Internationally renowned author Ayaan Hirsi Ali has cancelled her tour of Australia and New Zealand due to ‘security concerns’. The shock announcement was made on the same day she was scheduled to appear on the popular ABC panel show, Q&A.
A prominent critic of Islam, Hirsi Ali was the target of a social-media campaign by a group of Muslim women who denounced her ‘divisive discourse’ and use of ‘the language of white supremacy’. But the cancellation was almost certainly due to more serious opposition from people prepared to use violence to silence her views.
Though she lives under constant protection, Hirsi Ali has spoken in Australia on multiple occasions. This cancellation, however, should come as no surprise to observers of Australian politics. It is the predictable consequence of a growing hostility towards free speech, which has been fed by members of the political and media class.
On multiple occasions in the past few months, prominent politicians and commentators have derided the importance of free speech on the grounds that offensive speech is harmful.
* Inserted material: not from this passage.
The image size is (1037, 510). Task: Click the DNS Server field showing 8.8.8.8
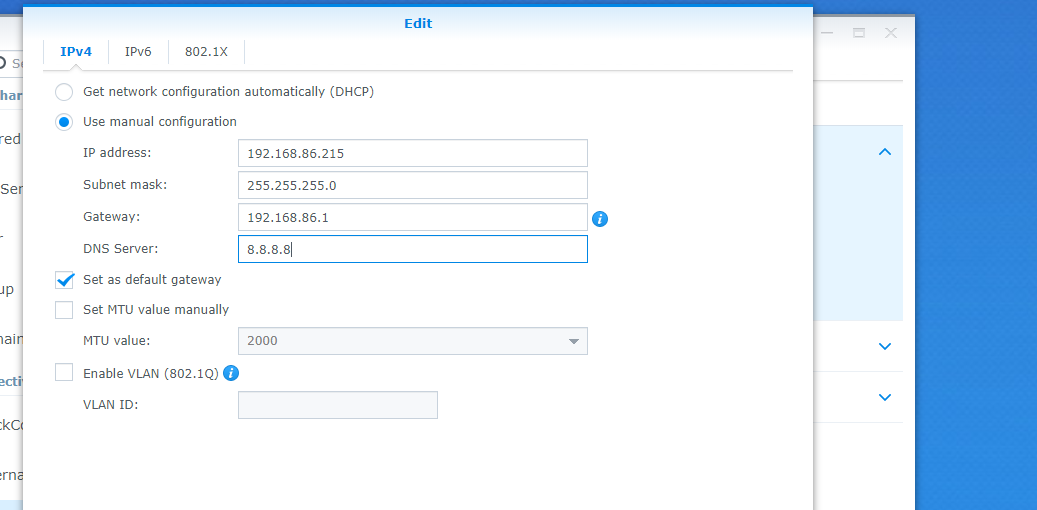point(412,249)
Following the last election, gay-marriage activists vigorously campaigned against a referendum on the issue. This wasn’t because they feared losing – all the polls showed they’d win by a landslide. Rather, they feared that a free and open debate, in which anti-gay-marriage views would be aired, would be harmful to gay people. Opposition leader Bill Shorten even claimed it could lead to gay teens committing suicide.